> [DATA]
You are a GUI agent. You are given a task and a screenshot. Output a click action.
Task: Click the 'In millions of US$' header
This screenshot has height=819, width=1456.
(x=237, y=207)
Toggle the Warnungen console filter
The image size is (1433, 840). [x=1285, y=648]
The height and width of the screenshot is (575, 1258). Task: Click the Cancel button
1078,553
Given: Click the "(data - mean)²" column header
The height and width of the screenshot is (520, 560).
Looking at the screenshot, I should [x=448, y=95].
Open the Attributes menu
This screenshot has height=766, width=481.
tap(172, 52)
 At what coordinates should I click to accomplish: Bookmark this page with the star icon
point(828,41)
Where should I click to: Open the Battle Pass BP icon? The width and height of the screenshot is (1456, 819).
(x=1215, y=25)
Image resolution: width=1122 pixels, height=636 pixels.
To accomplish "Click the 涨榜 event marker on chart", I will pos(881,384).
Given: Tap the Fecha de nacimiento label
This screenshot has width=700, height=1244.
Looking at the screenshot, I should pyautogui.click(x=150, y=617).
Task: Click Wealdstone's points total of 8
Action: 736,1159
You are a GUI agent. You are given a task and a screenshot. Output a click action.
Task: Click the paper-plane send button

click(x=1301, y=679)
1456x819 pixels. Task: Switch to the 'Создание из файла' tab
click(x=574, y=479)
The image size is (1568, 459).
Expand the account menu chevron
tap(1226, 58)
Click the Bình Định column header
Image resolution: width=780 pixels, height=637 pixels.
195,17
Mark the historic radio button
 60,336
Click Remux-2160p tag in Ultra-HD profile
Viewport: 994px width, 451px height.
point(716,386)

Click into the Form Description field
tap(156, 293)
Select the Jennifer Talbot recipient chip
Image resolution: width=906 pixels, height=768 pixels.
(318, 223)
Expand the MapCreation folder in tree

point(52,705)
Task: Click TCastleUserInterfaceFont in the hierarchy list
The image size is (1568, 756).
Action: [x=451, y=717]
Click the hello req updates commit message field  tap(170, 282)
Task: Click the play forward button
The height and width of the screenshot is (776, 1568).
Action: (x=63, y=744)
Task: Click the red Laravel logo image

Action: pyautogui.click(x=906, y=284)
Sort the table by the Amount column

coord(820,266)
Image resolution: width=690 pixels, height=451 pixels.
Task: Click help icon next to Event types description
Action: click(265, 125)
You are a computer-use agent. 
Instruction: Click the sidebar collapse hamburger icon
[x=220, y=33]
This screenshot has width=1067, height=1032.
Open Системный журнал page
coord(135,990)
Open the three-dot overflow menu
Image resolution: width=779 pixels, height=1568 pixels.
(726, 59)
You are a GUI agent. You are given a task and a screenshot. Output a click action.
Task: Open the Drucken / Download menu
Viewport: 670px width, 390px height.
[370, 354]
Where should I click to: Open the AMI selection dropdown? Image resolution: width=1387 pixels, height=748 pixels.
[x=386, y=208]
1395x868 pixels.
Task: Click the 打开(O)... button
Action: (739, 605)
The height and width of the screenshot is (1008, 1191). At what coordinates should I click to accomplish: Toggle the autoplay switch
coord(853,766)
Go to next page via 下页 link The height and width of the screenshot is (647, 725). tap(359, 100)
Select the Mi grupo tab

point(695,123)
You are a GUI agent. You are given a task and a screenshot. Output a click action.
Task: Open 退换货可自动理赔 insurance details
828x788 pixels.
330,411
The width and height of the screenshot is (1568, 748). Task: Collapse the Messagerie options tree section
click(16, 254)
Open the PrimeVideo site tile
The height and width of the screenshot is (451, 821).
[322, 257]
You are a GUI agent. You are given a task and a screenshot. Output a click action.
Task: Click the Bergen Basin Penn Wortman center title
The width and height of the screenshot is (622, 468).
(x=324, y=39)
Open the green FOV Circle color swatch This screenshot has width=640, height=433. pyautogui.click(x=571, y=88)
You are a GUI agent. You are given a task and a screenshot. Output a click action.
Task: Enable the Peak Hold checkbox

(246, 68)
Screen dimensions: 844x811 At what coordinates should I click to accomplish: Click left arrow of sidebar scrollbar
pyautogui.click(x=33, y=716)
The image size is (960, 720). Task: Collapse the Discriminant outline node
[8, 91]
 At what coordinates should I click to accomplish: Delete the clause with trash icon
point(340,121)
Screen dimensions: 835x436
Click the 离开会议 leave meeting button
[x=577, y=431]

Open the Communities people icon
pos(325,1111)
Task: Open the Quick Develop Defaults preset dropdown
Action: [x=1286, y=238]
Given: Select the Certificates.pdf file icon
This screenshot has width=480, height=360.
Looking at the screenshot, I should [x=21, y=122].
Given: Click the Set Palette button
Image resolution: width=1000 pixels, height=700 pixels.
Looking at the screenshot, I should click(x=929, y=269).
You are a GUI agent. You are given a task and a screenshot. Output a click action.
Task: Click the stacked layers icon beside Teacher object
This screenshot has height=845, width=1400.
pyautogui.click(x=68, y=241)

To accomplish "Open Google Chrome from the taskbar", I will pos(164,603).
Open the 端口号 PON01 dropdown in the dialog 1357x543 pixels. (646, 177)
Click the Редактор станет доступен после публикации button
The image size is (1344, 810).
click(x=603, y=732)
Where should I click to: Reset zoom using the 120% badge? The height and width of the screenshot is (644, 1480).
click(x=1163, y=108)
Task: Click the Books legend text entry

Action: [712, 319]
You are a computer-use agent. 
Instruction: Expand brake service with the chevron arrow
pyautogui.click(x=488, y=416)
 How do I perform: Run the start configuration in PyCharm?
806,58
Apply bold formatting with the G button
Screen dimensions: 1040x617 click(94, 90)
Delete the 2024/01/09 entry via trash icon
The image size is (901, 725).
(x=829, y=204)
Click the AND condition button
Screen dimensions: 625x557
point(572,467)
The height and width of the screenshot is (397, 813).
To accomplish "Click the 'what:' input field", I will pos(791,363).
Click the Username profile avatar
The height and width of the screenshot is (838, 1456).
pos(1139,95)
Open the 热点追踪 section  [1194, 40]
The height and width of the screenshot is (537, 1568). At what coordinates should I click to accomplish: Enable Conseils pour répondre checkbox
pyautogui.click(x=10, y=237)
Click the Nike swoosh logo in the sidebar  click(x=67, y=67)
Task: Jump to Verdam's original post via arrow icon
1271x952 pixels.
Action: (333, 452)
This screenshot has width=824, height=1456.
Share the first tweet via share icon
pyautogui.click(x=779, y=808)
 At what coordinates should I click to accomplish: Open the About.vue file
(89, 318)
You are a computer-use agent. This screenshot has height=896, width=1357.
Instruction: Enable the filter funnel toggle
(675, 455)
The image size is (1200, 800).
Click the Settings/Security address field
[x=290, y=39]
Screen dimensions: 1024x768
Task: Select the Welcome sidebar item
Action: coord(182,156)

> [WHAT YOU NEED TO DO]
Can you reproduce the stretch of records from the line containing "At what coordinates should I click to accomplish: Bookmark" through the line containing "click(x=1301, y=679)", swapping "paper-plane" for "arrow" and changing nothing else?

> [FULL SOLUTION]
 At what coordinates should I click to accomplish: Bookmark this page with the star icon
point(828,41)
Where should I click to: Open the Battle Pass BP icon? The width and height of the screenshot is (1456, 819).
(x=1215, y=25)
Image resolution: width=1122 pixels, height=636 pixels.
To accomplish "Click the 涨榜 event marker on chart", I will pos(881,384).
Given: Tap the Fecha de nacimiento label
This screenshot has width=700, height=1244.
Looking at the screenshot, I should pyautogui.click(x=150, y=617).
Task: Click Wealdstone's points total of 8
Action: 736,1159
You are a GUI agent. You are given a task and a screenshot. Output a click action.
Task: Click the arrow send button

click(x=1301, y=679)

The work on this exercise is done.